I can only hope (being that you are just finishing your first 4 weeks in) that "some" of these things that you are feeling will lessen, as you get beyond the first hump of treatment.  

Sorry for your bad day, but glad you at least got to know of the drop in your LFT's. Hang in there, I think you are doing a super job under very trying circumstances.  C.

Hi MyMallards,

Welcome to the forum. This is a good soft place to land for company (I have found).

Love your sense of humour (despite all).

I'll bite - to try to answer your question? .... (I've never been much good at problems tho), I would hazard a guess that the correct answer is ... one gal? I'll probably be wrong again!

Glad to hear you are 21 days done, no sides (that can objectively be discerned), and that you are doing the required water "time", but sorry for what else you have been experiencing. 

We have had a few other about here with cryo involvements, auto-immune things, and/or extra-hepatic manifestations of all different sorts, and with the annihilation of our HCV, we might also look forward to spontaneous/evolving resolutions to these, as well as liver regeneration/recovery, reductions in fibrosis Fscores, and more. Cryo testing is not a straight forward thing to fathom (for me) type I,II,III and severities - all I know, is that some types can resolve when HCV resolves. 

Are you having to work all the time, no mater how you have been feeling? I hope you can take time off, when you feel it warranted. Rest, as you know, is important too, especially that you mention your sleep disturbances. 

Did you ever get to the bottom of "a week of fever and chills" you mentioned in your first post? I hope you are not still having fever and chills?

Did your doc say what you could take for body discomfort/sleep? What's "on fire" and what "hurts"? What were his recommendations for your rheumatioid factor? 

I guess you will be seeing the doc quite soon, for a 4 week blood draw/check-up?? What blood draw schedule has been set up for you during this 12 weeks? VL at week 4 and week 12?

Hope tomorrow is a better, easier day.  C.

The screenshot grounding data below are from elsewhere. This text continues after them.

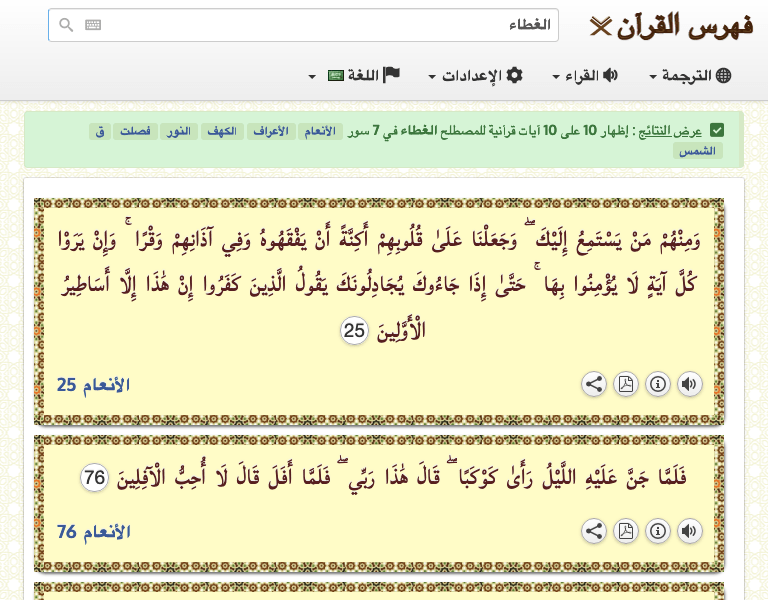
Task: Play audio for Al-An'am verse 76
Action: click(x=690, y=531)
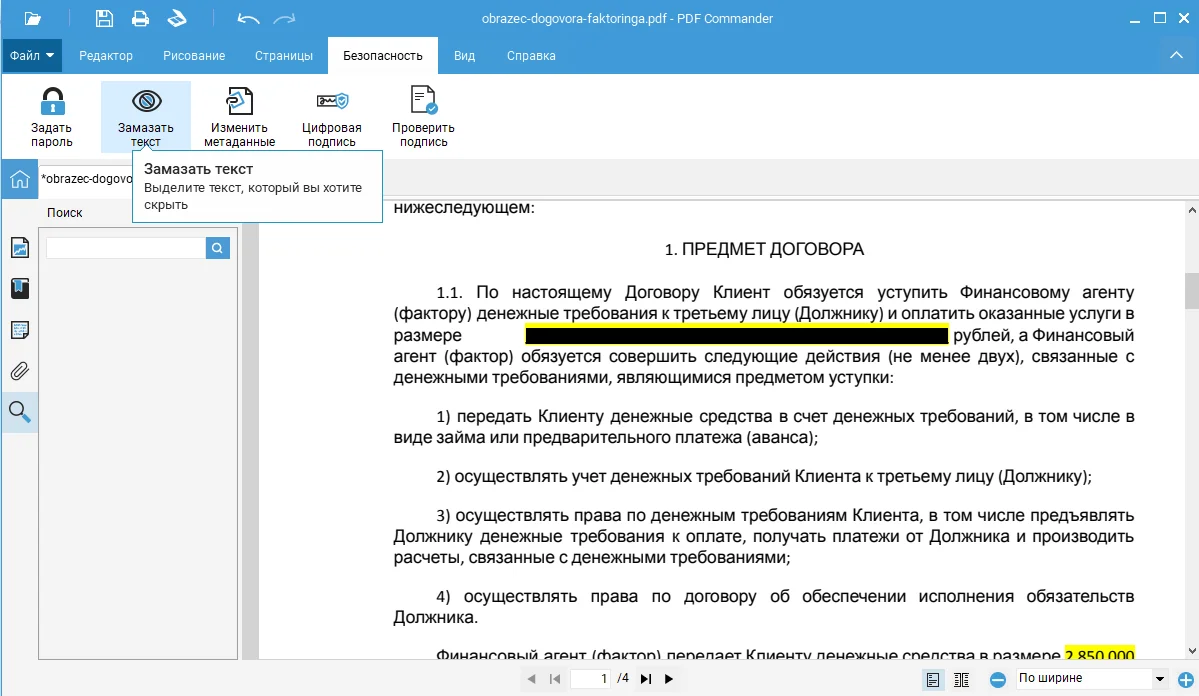The width and height of the screenshot is (1199, 696).
Task: Switch to two-page view mode
Action: pos(962,680)
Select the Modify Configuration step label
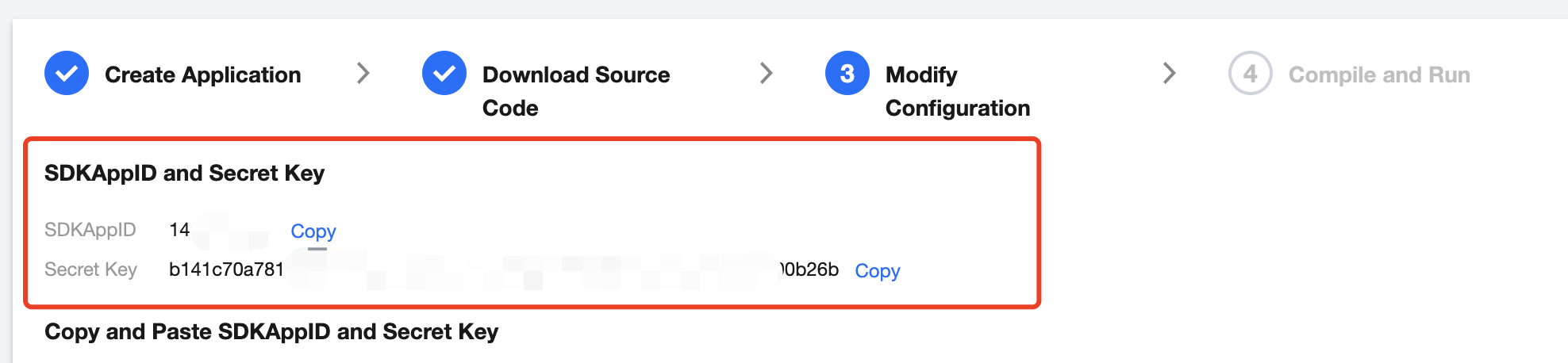The height and width of the screenshot is (363, 1568). click(957, 90)
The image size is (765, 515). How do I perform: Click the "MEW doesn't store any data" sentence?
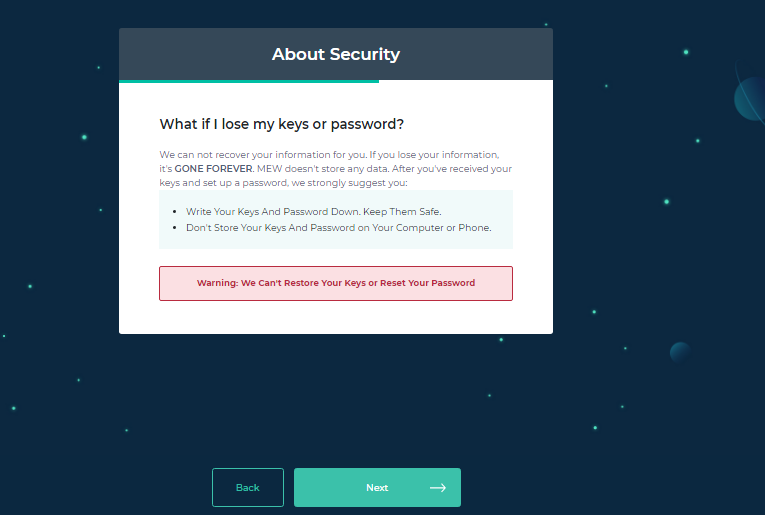[323, 169]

 "It's a damn lonely disease when you're hiding from the truth. "  That's the truest statement all day!

I like your attitude! I think we all spent a good portion of our infectious days repeating the same mantra, "That Dragon won't get me"! Yeah, right.... I know that cold realization when it hits. Well, don't be too harsh on yourself, we all road that same train and despair turned to ambivalence and to outright denial in many cases. But then the day came when the majority of us realized while we were denying the truth, that fire breathing lizard was kicking our liver's tail all over our abdomen. Can't worry about that now. What we can do is kill this thing and move forward with the opportunity to do some healing and educating others that nice liver enzymes and no symptoms, doesn't mean the absence of problems.

Just keep positive and sharing that smile. You're going to be fine and we're going to enjoy sharing the journey with you.

Hi Christine,

Welcome! I'm glad you came out into the light, too. Looking at your signature and history explains why you're not feeling well. The joint pain especially. You asked if this can hit you like a hammer after years of nothing. That answer is a clear YES!It's high time to get rid of this beast!

Once decimated, you will certainly begin to feel better, but with the number of issues you've been dealing with, it will take time. You need to stop this thing now before it has the chance to make things even worse. None of us want to see that happen. Zepatier should do the trick!

If you've been reading the forum, then you know you need to be drinking lots and lots of water. A gallon per day is the rule. It will help the headache and fatigue. These drugs can dehydrate you quickly, believe it!